In my last blog I talked about why NFS was “recommended” and mentioned that I’d talk about LUN sizing with block-based protocols in a future blog…well this is it! Have you ever wondered why organizations create LUNs a certain size? Have you ever wondered why some organizations put a single Virtual Disk Image (VDI) on a LUN and others put 20 VDIs on a LUN? Where does that 20 number even come from? Is there a performance or scalability difference in terms of the number of VDIs per LUN between a LVM-based LUN and a VMFS-based LUN? In this article I’m going to attempt to explain how organizations size LUNs, come up with these “magic numbers” and, most importantly, how this applies to a XenDesktop implementation with PVS so you can properly architect your storage infrastructure for optimal performance. I’ll wrap it up by giving you some guidance on how to size LUNs for the infamous “write cache drives”.
But before I begin, in typical Consulting fashion, here’s what I’m going to cover:
- Basic concepts such as what LUNs, VMFS or LVM are.
- Sizing file-based VHD storage repositories or data stores using EXT (local) or NFS (shared). I’m really only going to be talking about how to carve up LUNs on shared storage arrays that are accessed via block-based protocols (and really only FC/FCP) since that’s what I see most in the enterprise.

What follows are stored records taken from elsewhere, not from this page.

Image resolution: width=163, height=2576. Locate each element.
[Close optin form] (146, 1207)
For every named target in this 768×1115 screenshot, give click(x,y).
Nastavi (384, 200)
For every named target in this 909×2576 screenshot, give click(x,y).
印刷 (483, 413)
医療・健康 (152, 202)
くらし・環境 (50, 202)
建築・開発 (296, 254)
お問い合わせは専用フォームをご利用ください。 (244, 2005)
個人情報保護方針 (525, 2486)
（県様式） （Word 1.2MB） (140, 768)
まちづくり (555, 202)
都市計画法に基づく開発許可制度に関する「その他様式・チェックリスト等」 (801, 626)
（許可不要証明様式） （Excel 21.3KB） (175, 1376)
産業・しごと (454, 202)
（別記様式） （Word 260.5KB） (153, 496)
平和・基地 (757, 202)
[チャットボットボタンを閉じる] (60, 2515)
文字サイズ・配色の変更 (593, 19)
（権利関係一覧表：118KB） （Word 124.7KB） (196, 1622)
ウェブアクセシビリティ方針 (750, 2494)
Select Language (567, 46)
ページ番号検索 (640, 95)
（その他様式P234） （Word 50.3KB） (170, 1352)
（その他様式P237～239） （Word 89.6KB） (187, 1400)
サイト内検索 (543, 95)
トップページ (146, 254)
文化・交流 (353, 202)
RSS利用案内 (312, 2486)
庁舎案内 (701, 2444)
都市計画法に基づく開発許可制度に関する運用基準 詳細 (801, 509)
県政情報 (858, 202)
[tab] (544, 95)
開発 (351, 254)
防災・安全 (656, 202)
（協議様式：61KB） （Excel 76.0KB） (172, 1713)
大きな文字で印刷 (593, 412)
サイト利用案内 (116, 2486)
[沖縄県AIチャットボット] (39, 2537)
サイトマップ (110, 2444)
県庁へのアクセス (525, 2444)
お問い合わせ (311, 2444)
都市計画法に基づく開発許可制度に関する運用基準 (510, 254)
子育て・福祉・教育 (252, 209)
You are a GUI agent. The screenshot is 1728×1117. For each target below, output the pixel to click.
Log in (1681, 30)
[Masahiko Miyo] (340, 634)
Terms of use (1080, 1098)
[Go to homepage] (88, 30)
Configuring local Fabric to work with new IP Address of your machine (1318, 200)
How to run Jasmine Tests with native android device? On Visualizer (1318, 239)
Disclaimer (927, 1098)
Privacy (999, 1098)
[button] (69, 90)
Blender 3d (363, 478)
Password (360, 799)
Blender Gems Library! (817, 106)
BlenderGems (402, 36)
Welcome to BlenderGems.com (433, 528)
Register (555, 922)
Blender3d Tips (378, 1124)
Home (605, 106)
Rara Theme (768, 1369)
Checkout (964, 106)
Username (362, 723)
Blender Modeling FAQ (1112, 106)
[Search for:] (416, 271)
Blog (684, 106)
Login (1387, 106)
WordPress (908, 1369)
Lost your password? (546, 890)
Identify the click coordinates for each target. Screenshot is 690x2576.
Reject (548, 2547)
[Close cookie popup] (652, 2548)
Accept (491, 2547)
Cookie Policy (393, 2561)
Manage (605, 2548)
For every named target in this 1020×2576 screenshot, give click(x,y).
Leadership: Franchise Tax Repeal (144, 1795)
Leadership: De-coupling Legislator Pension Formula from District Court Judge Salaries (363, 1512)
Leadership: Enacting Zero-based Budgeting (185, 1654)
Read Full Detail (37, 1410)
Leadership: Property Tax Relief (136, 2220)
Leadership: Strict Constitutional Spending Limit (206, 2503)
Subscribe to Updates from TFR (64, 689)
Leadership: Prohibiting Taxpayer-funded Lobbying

- Hyper-V and CSV sizing. I’m going to keep this discussion to XS and ESX/vSphere only…I don’t know enough about H-V and CSV to be honest since we haven’t seen it that much in the field yet.
- Advanced or vendor-specific concepts such as metaLUNs, FlexVols, VMFS volumes that span multiple LUNs, etc. I realize that different vendors have innovative and sophisticated methods of abstracting and aggregating LUNs. Every vendor also has different parallelism techniques to distribute and commit the LUN contents across physical spindles/drives. The goal is to keep this article vendor and array agnostic…so we’re starting with the basic building block – the “base LUN”.
- There’s a bit more to this “fuzzy math” of determining the optimal LUN size or the optimal number of VDIs per LUN (such as block size, partition alignment, etc.), but I’m trying to keep this simple on purpose. I encourage you to always engage your storage vendor and the smartest Citrix person you know whenever you are doing this exercise.
Now that I’ve done some CYA and covered what’s out of scope, let’s get to it! And I’ll start by saying there are countless whitepapers, articles, blogs and ramblings all over the Internet on this exact subject. The question of “What is the best LUN size?” comes up at least once a day in the VMware forums (case in point here, here and here) and we’re starting to see it in our forums more and more. But sadly, a lot of the advice in these forums is a bit all over the place, outdated and even sometimes incorrect! Luckily there are other resources and more authoritative articles and whitepapers on this subject. A few that I personally recommend are this, this, this (Appendix C) this and this. And you might be thinking…why is this guy recommending older VMW and EMC whitepapers? The first reason is because most of the concepts still apply today. And the second reason I’m telling you to visit our friends over there at VMW and EMC is because they’ve been doing this a lot longer than we have and there is a ton more information available on the subject…there is a reason that two of those VMW threads I recommended earlier have been hit over 20,000 times each.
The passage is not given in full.